### EXCERPTED DATA

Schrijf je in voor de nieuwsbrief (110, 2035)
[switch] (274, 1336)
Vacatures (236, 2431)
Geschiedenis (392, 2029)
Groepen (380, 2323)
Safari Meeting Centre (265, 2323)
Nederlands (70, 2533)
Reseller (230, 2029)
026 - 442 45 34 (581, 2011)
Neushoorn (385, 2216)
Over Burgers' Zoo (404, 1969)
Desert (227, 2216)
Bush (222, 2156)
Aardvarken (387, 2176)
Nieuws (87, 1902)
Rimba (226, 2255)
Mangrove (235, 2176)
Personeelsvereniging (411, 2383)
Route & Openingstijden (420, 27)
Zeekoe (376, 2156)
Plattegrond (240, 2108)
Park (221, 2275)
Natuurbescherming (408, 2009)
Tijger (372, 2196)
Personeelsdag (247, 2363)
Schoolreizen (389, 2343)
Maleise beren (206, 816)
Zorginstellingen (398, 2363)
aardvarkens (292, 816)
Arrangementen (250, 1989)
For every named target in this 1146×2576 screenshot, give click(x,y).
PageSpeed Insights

######

§ AIM OF THE EXERCISE
Reproduce exactly the line containing "Mangrove (235, 2176)" and every line after it through the end of the records above, and nothing else.

§ WRITTEN SOLUTION
Mangrove (235, 2176)
Personeelsvereniging (411, 2383)
Route & Openingstijden (420, 27)
Zeekoe (376, 2156)
Plattegrond (240, 2108)
Park (221, 2275)
Natuurbescherming (408, 2009)
Tijger (372, 2196)
Personeelsdag (247, 2363)
Schoolreizen (389, 2343)
Maleise beren (206, 816)
Zorginstellingen (398, 2363)
aardvarkens (292, 816)
Arrangementen (250, 1989)
For every named target in this 1146×2576 screenshot, give click(x,y).
PageSpeed Insights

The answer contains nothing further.